In this embodiment, the human object is analyzed based on the human rectangle and the human key points of the human object of the adjacent video frames, that is, the analysis is performed with respect to the time dimension, thereby considering the relationship between the video frames of the front and rear frames, and thus the deviation in video interpretation can be reduced, and the accuracy and recall rate of a human behavior category of the video can be improved. Moreover, a convolution result is also obtained with respect to the spatial dimension (the dimension of the key point quantity of the human rectangle). Therefore, based on the two convolution results, a relationship between human objects can be further strengthened, and an analysis of the behavior changes of the human objects based on time can be strengthened, and the human behavior category of the video can be obtained more accurately.
In a possible design, the acquiring a video to be recognized includes:
acquiring a video to be processed, and performing a frame extraction process on the video to be processed to obtain the multiple video frames so as to obtain the video to be recognized.
By performing frame extraction on the video to be processed, the frame quantity in the video can be reduced, the amount of calculation can be reduced, and the speed of the recognition of human behavior in the video can be increased.
In a possible design, the acquiring a human rectangle of each video frame of the video to be recognized includes:
inputting the video to be recognized into a single shot multiBox detector network model to obtain each human rectangle in each video frame;
inputting the each human rectangle in the each video frame into a preset recognition model to obtain the human key points in the each human rectangle, wherein the key point quantity of the human key points in the each human rectangle is V, and V=21.

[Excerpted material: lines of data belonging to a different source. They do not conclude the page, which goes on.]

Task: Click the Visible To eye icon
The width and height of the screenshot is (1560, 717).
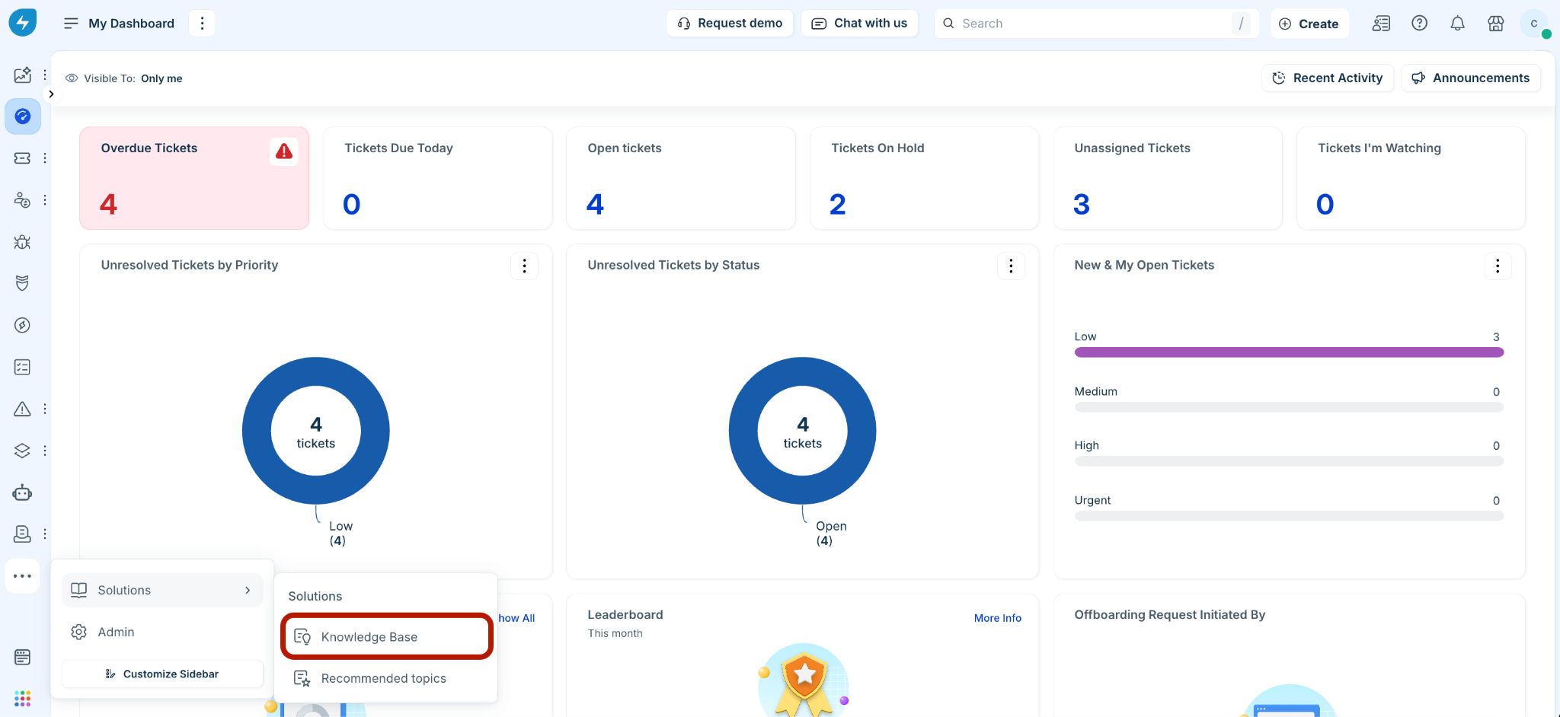Action: [72, 78]
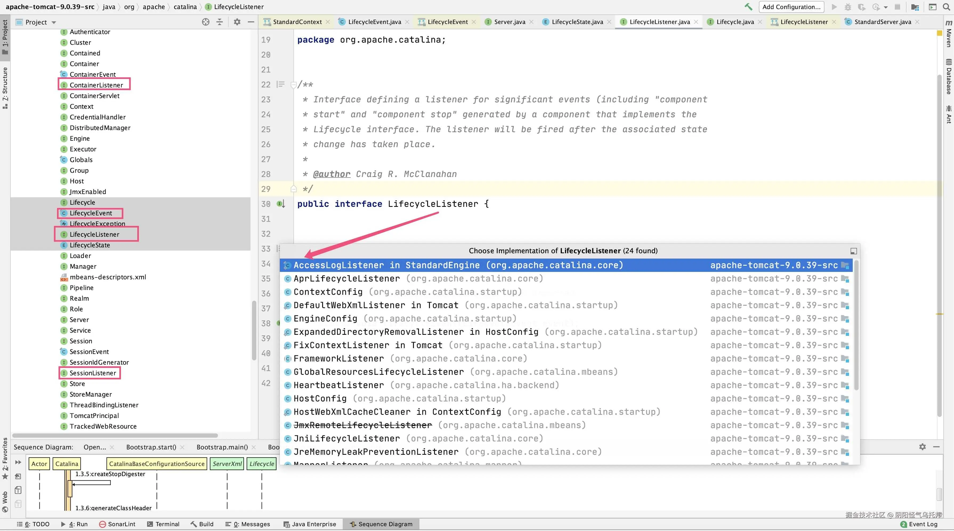954x531 pixels.
Task: Open the Terminal tool window tab
Action: point(163,524)
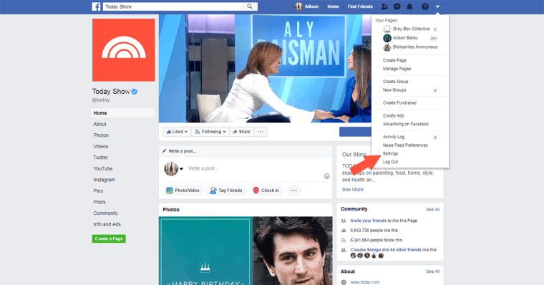Collapse the account menu arrow
Viewport: 544px width, 285px height.
pos(437,6)
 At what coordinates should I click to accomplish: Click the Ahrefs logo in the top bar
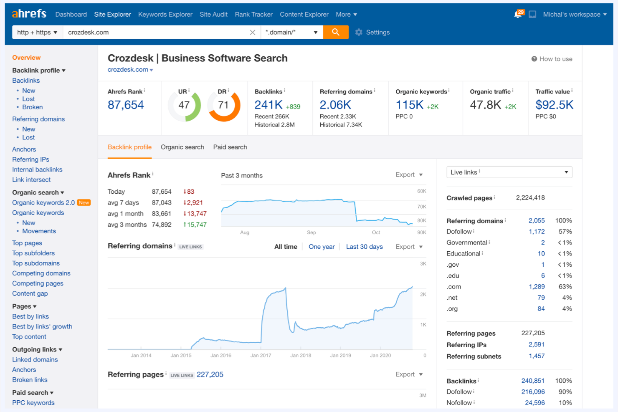(x=28, y=13)
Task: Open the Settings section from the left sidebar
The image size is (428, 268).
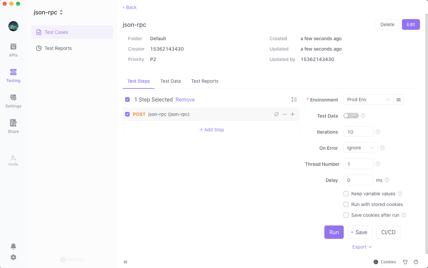Action: (13, 101)
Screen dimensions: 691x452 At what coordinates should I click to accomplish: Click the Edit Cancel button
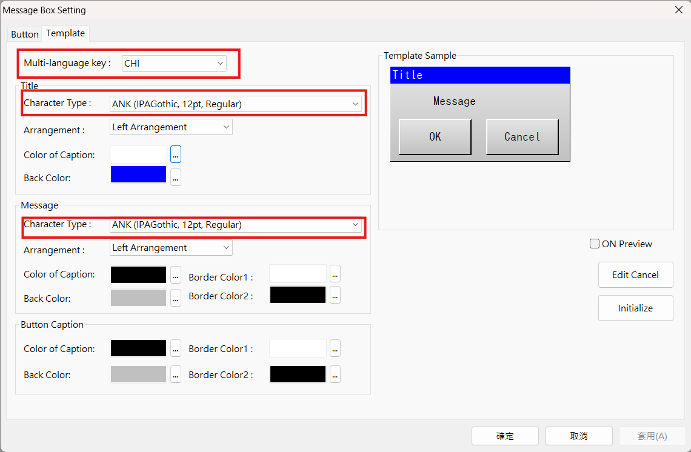point(635,274)
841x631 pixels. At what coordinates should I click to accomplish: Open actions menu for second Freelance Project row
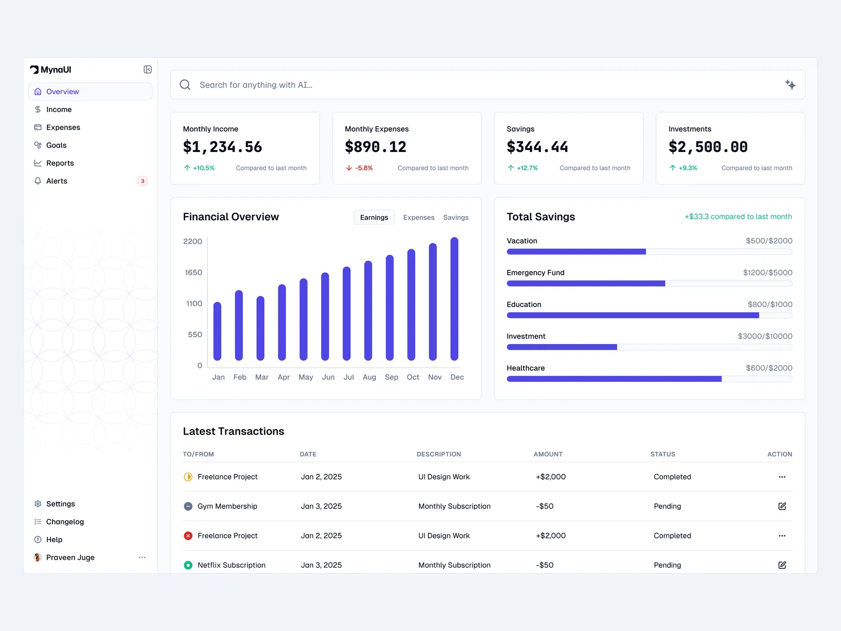click(x=782, y=536)
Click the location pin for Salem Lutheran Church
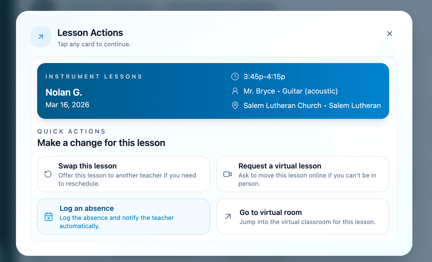432x262 pixels. click(x=235, y=105)
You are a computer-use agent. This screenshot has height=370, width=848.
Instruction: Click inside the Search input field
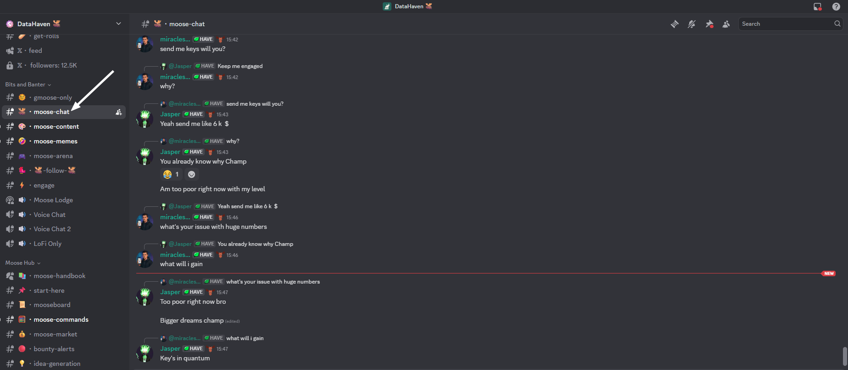(x=785, y=24)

The key point quantity in each human rectangle is 21, which is more than the 18 human key points in the existing art. By increasing the number of human key points, the accuracy of human behavior recognition is enhanced.
In a possible design, the method further includes:
obtaining all human key points in a human rectangle by prediction according to the human key points in the human rectangle, when it is determined that the human object in the human rectangle is obstructed or the key point quantity of the human key points in the human rectangle is not V.
When not all the human key points can be obtained due to the human object being obstructed or due to recognition accuracy, all human key points in the human rectangle are obtained through prediction, ensuring the accuracy in subsequent convolution processing and human behavior recognition.
In a possible design, the obtaining all human key points in the human rectangle by prediction according to the human key points in the human rectangle includes:
determining a human skeleton structure of the human object in the human rectangle according to the human key points in the human rectangle; determining all human key points of the human rectangle according to the human skeleton structure.
When not all of the human key points can be obtained due to the human object being obstructed or due to recognition accuracy, the human skeleton structure is determined according to known human key points; and all of the human key points of the human rectangle are determined according to the human skeleton structure and the known human key points, thus ensuring the accuracy in subsequent convolution processing and human behavior recognition.
In a possible design, the human rectangle quantity in each video frame is M, where M is a positive integer. The M human rectangles are the top M human rectangles with the highest human rectangle confidences in each video frame; and the method further includes:
acquiring key point confidences of the human key points of each human rectangle in each video frame;
performing a weighted summation of the key point confidences of the human key points in each human rectangle to obtain a human rectangle confidence of the each human rectangle.
For the same video to be recognized, the human rectangle quantity in each video frame is adjusted to be consistent to ensure the correctness and accuracy of subsequent convolution processing and recognition processing. In addition, the human rectangles with highest human rectangle confidences are retained, thereby ensuring that the human rectangles are human rectangles of a real person, and ensuring the accuracy of the human behavior recognition.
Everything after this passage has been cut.